:: Source information ::
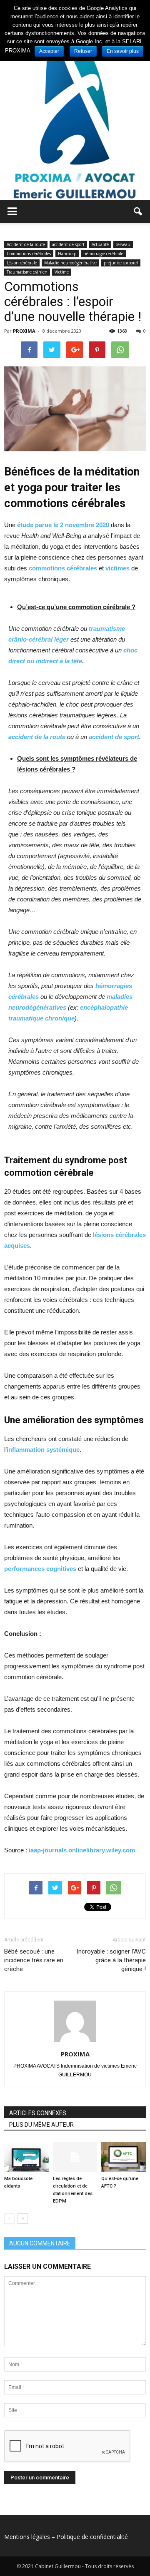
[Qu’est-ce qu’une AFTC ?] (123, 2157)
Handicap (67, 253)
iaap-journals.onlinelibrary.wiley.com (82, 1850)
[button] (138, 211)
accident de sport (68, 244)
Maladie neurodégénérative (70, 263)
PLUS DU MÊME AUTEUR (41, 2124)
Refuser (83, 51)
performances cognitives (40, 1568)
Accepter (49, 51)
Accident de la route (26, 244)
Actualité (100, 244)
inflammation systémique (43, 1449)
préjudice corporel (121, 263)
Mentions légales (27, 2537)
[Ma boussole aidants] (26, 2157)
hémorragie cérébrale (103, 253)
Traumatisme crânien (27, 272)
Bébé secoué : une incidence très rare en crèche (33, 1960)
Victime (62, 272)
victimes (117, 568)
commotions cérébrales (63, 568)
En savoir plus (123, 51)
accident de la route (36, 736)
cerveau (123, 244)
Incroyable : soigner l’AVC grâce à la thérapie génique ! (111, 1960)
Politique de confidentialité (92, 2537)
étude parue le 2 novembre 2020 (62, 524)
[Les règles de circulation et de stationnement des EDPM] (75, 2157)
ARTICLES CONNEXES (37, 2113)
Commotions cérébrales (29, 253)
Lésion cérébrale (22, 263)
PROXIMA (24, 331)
:::
» What the task requires
Omit every picture, and please return the entries exactly from the first line through the line with "Politique de confidentialité (92, 2537)", both included.

» Answer to the exercise
[Qu’est-ce qu’une AFTC ?] (123, 2157)
Handicap (67, 253)
iaap-journals.onlinelibrary.wiley.com (82, 1850)
[button] (138, 211)
accident de sport (68, 244)
Maladie neurodégénérative (70, 263)
PLUS DU MÊME AUTEUR (41, 2124)
Refuser (83, 51)
performances cognitives (40, 1568)
Accepter (49, 51)
Accident de la route (26, 244)
Actualité (100, 244)
inflammation systémique (43, 1449)
préjudice corporel (121, 263)
Mentions légales (27, 2537)
[Ma boussole aidants] (26, 2157)
hémorragie cérébrale (103, 253)
Traumatisme crânien (27, 272)
Bébé secoué : une incidence très rare en crèche (33, 1960)
Victime (62, 272)
victimes (117, 568)
commotions cérébrales (63, 568)
En savoir plus (123, 51)
accident de la route (36, 736)
cerveau (123, 244)
Incroyable : soigner l’AVC grâce à la thérapie génique ! (111, 1960)
Politique de confidentialité (92, 2537)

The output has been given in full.